RhoFold+ underwent rigorous benchmarking against established methods on community challenges like RNA-Puzzles and CASP15. In RNA-Puzzles, RhoFold+ outperformed all other approaches on most targets, achieving an average root-mean-square deviation (r.m.s.d.) of 4.02 Å, a substantial improvement over the second-best method. Template Modeling (TM) scores also demonstrated superior global structural alignment, confirming the model's accuracy. Notably, RhoFold+ performed consistently well even when tested on datasets with minimal sequence and structural overlap with the training data, underscoring its robustness and generalization capabilities. Comparisons with the best single templates further validated RhoFold+'s capacity to produce predictions exceeding those derived from the most structurally similar training models.
On CASP15 natural RNA targets, RhoFold+ surpassed other leading methods, including expert-driven approaches, achieving notable accuracy improvements. Its predictions consistently exhibited lower r.m.s.d. values and higher Z-scores for structural alignment metrics like TM score and Global Distance Test-Total Score (GDT-TS). Even in challenging scenarios, such as predicting complex secondary and tertiary interactions, RhoFold+ demonstrated strong performance.
A comprehensive evaluation across all experimentally determined RNA structures showed that RhoFold+ demonstrated high cross-validation performance.

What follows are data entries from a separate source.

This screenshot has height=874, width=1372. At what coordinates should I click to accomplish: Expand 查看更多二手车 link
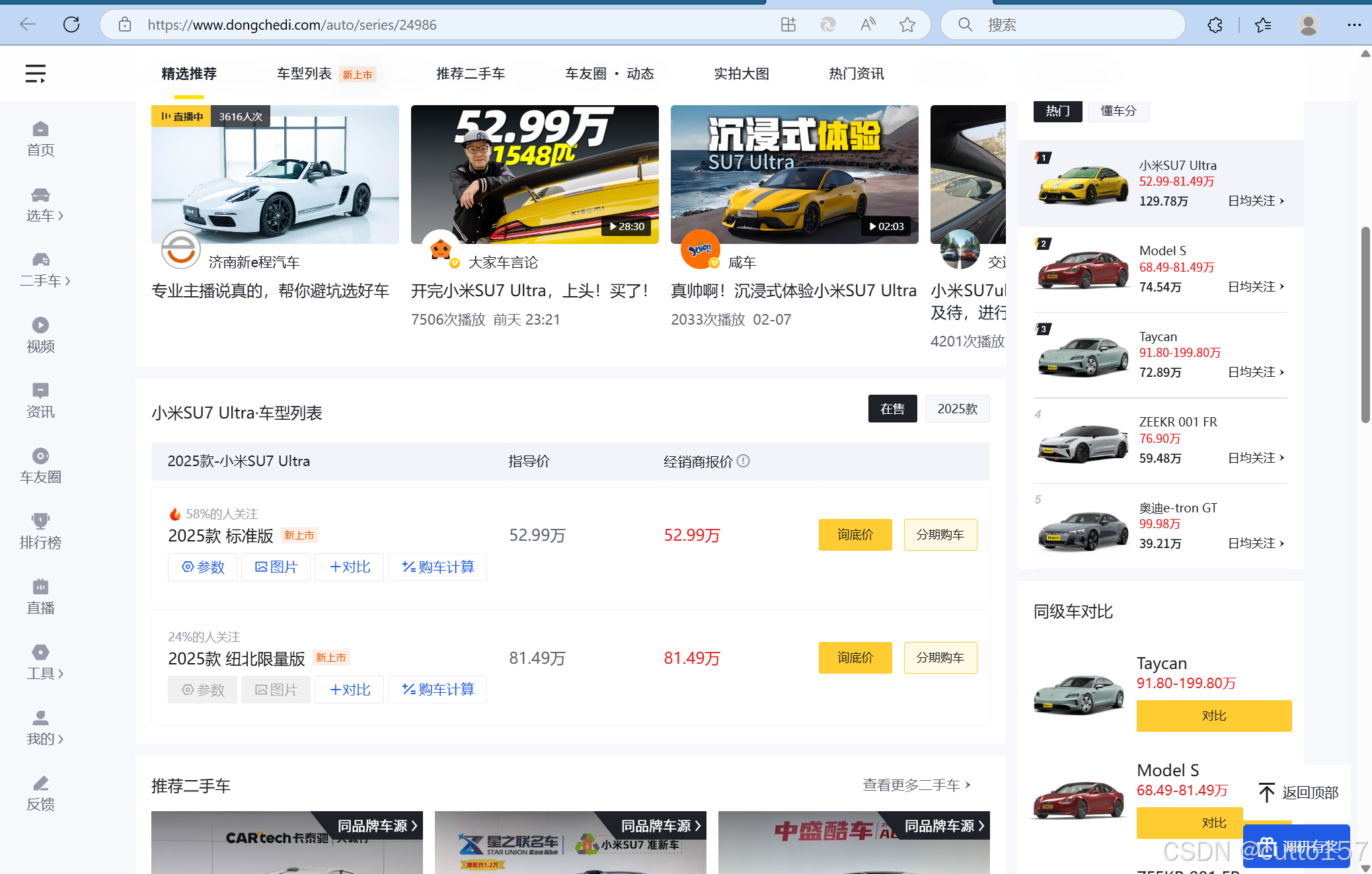click(x=916, y=785)
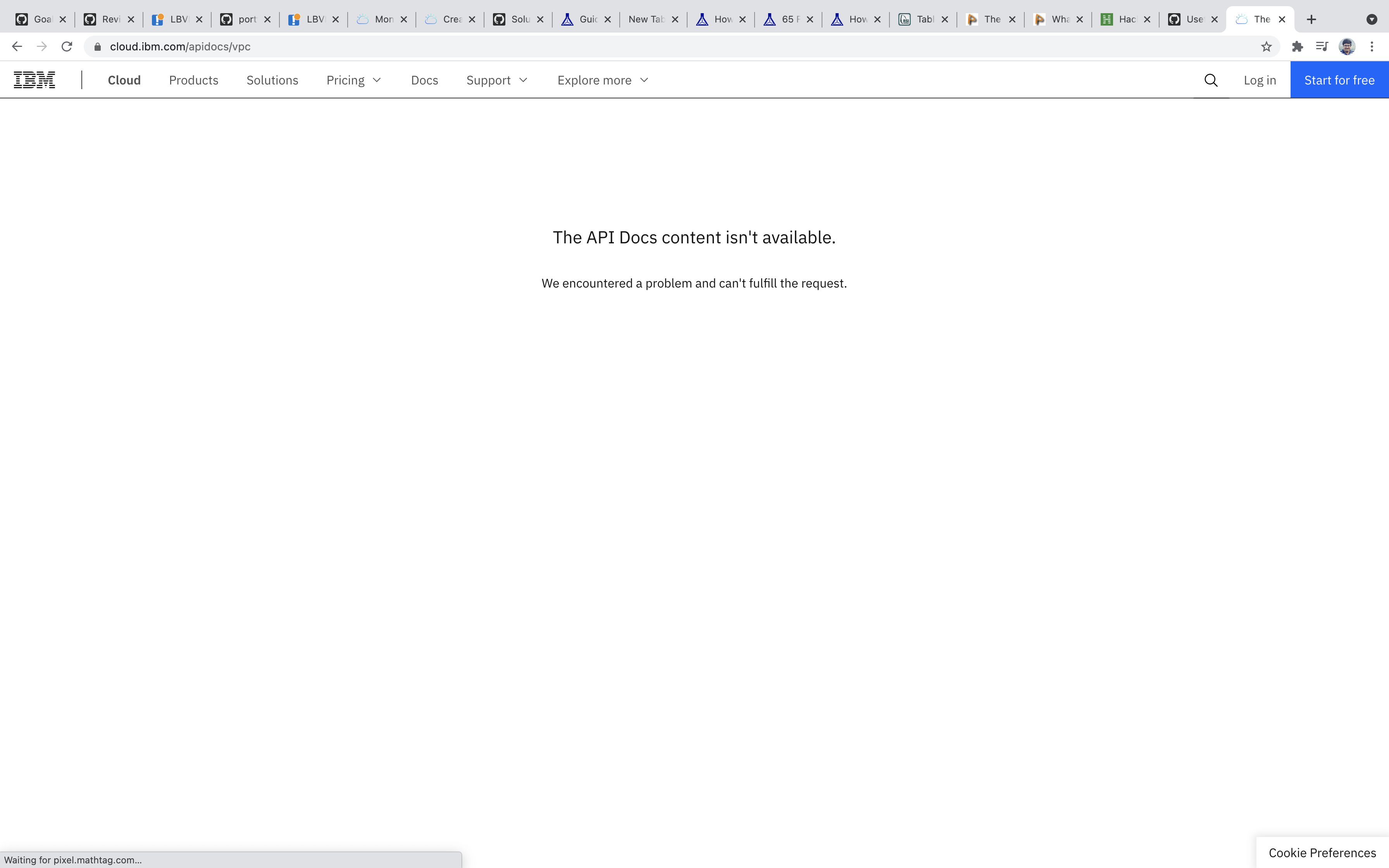
Task: Switch to the Hacker News tab
Action: click(1122, 19)
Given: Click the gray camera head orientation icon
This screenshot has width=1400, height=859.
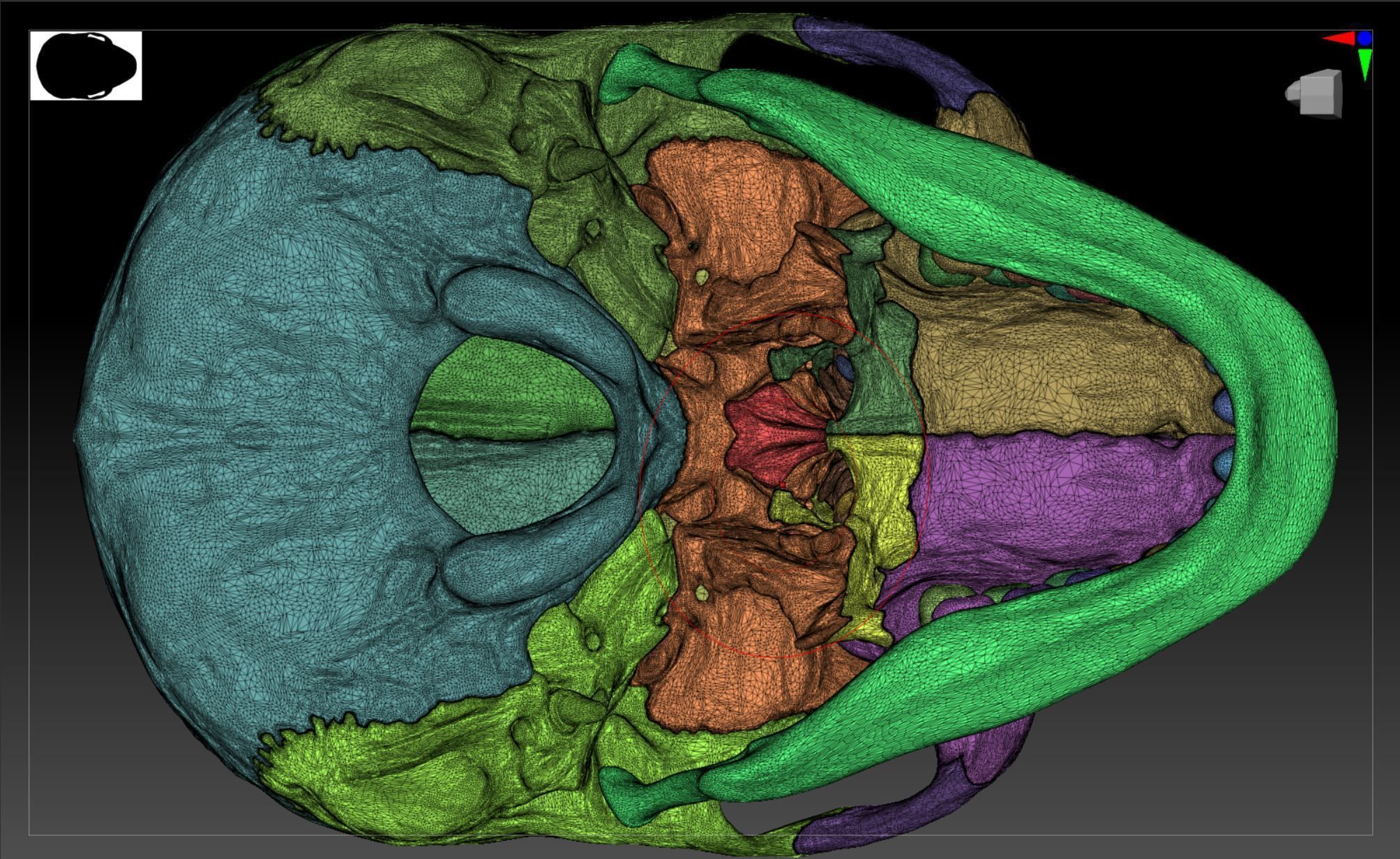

It maintained consistent accuracy across different data splits and generalized to unseen RNA structures, including new PDB entries. However, challenges remain in predicting RNA junctions and pseudoknots, which exhibit significant conformational flexibility.
RhoFold+ extends its utility beyond 3D structure prediction by accurately predicting RNA secondary structures and Interhelical Angles (IHAs). This expanded functionality highlights its potential applications in RNA engineering and functional studies, such as in synthetic biology.
Conclusions
To summarize, RhoFold+ integrates an RNA language model pre-trained on ~23.7 million RNA sequences and incorporates strategies to augment limited training data. RhoFold+ outperforms other RNA structure prediction methods, achieving sub-4 Å r.m.s.d. on CASP15 RNA targets and RNA-Puzzles. It is fast, efficient, and does not require expert knowledge. Additionally, the model excels in handling diverse RNA types and families, validating its potential for broad application.
The model generalizes well across different training sets and accurately predicts unseen RNA structures in cross-family and cross-type validations. While challenges remain in predicting large, complex RNA structures, RhoFold+ represents a transformative step in RNA 3D structure prediction, bridging the gap between accuracy, speed, and accessibility.